LING 575 - Sentiment, Subjectivity, and Stance
Spring 2014
Final Project Topics
Project types
Possible project types include:
- Annotation: Perform annotation of a small corpus for
some aspect of sentiment or subjectivity. This can involve a novel
type of data for a more common phenomenon or an established dataset
for a new factor relating to sentiment, subjectivity or stance.
- Analysis: Perform a substantive analysis of some linguistic
phenomenon in the context of sentiment/subjectivity/stance. Use an
existing corpus to assess the relationship of the phenomenon to
expression of subjectivity. (Suggested for those taking the course for
linguistics elective credit.)
- Sentiment task: Perform a standard sentiment/subjectivity
task. Implement and evaluate an approach. Attempt to improve on
a standard method and evaluate the results.
- Existing data, new task: Use existing data in a novel way.
- Application: Employ sentiment, subjectivty, or stance in
a downstream application, e.g. subjectivity related question-answering or
stance-based summarization.
Project Examples
- Compare different machine learning models for polarity classification of movie reviews.
- Apply a domain adaptation technique to different products in the Amazon
product review database. Assess the improvement in different domains.
- Perform subjectivity-based summarization on a dataset like email
conversations or blogs.
- Perform automatic sentiment lexicon extraction on two (or more)

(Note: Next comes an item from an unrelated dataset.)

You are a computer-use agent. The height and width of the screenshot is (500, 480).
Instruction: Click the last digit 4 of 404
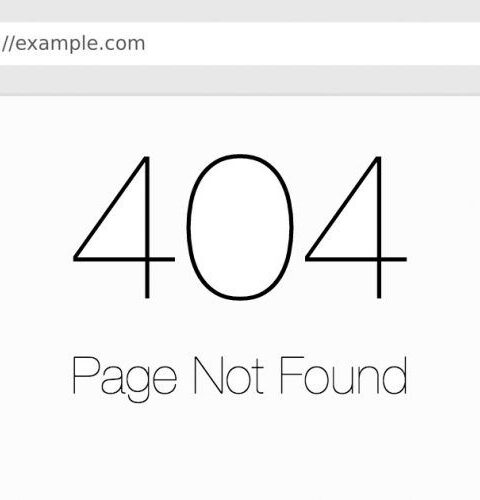(356, 227)
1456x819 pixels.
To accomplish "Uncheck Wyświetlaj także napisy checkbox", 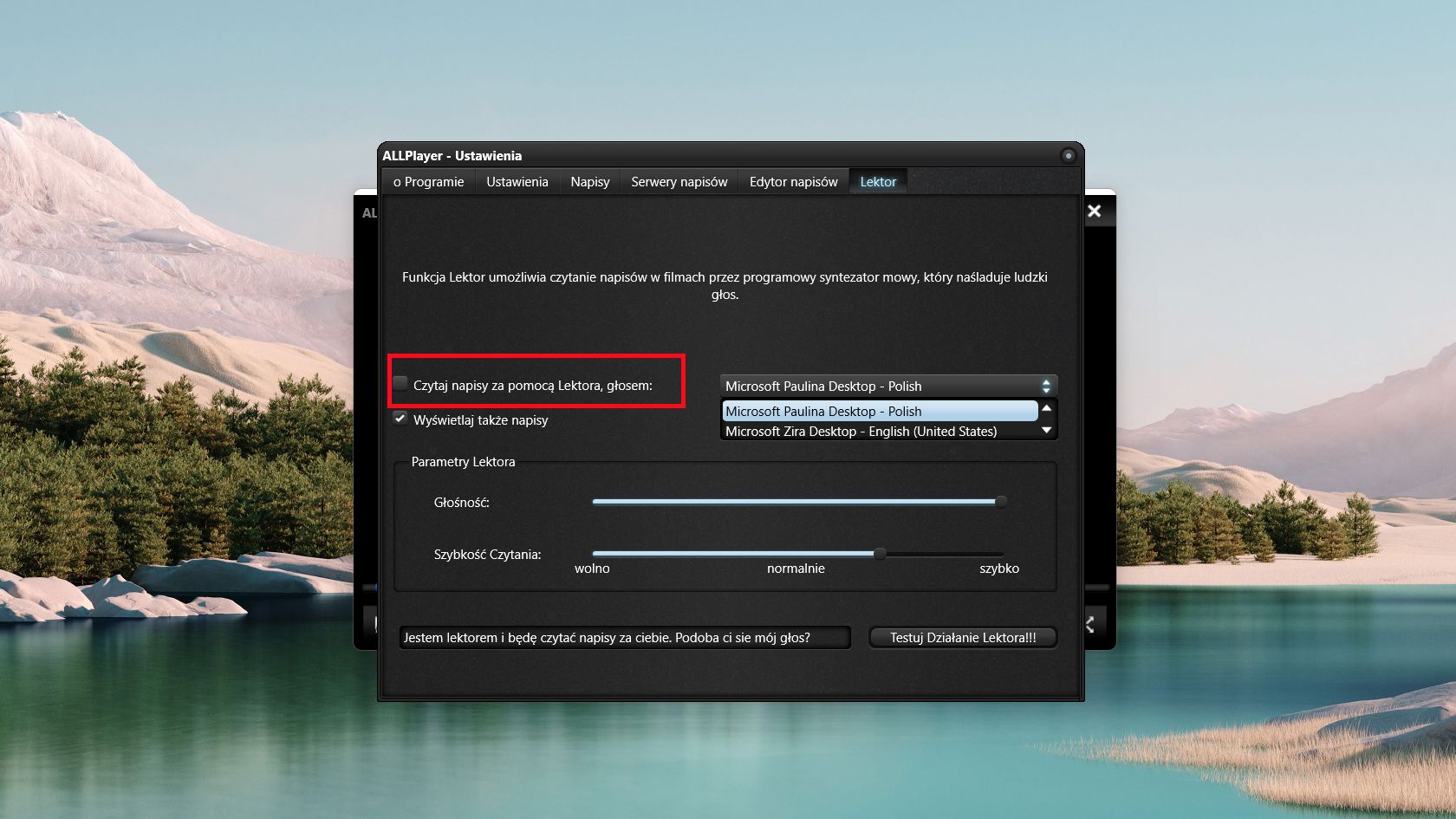I will [x=400, y=419].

different corpora/domains. Compare the resulting lexicons to each other
and to generic lexicons like MPQA or General Inquirer.
- Implement a system to automatically recognize frustration in
human-computer dialogs.
- Build a baseline system to detect stances in debates. Employ richer
syntactic or discourse information to improve your results.
- Most systems use low order (1,2) n-grams over part-of-speech tags
as part of sentiment classification. Using a POS-tagged corpus,
analyze the relationship of higher order n-gram patterns (3,4,..7)
to sentiment polarity. (Ling elective example.)
- Using Socher's corpus of fine-grained sentiment over parsed sentences,
analyze the effect on overall sentence polarity of different subordinating
and coordinating conjunctions. (Ling elective example.)